- **ABOUT THIS EXERCISE**:
Send back the records exactly as written, with no images.
┌─ LISTED RECORDS
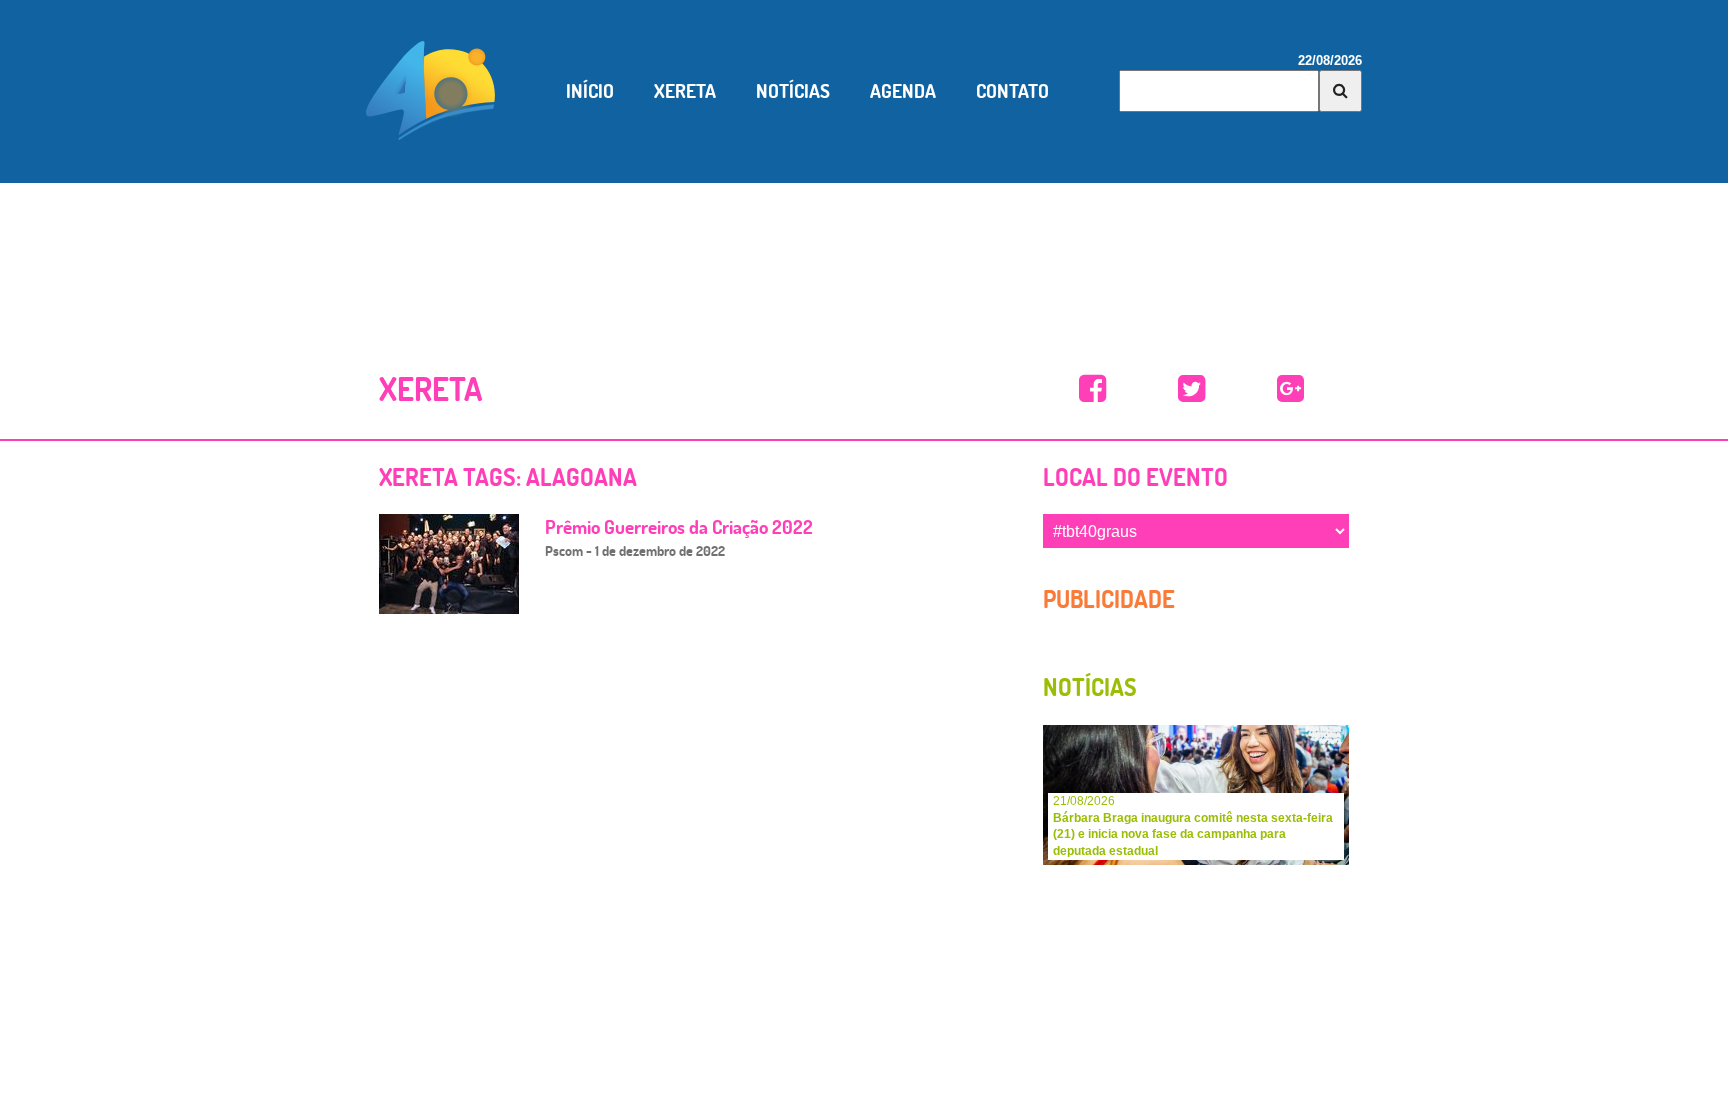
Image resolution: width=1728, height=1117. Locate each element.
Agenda (903, 91)
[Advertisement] (864, 253)
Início (590, 91)
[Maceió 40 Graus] (431, 89)
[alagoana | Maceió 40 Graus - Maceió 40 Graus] (1092, 389)
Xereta (685, 91)
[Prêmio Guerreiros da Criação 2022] (449, 562)
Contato (1012, 91)
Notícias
└─
- **RESULT BELOW**:
Image resolution: width=1728, height=1117. Locate each element.
Agenda (903, 91)
[Advertisement] (864, 253)
Início (590, 91)
[Maceió 40 Graus] (431, 89)
[alagoana | Maceió 40 Graus - Maceió 40 Graus] (1092, 389)
Xereta (685, 91)
[Prêmio Guerreiros da Criação 2022] (449, 562)
Contato (1012, 91)
Notícias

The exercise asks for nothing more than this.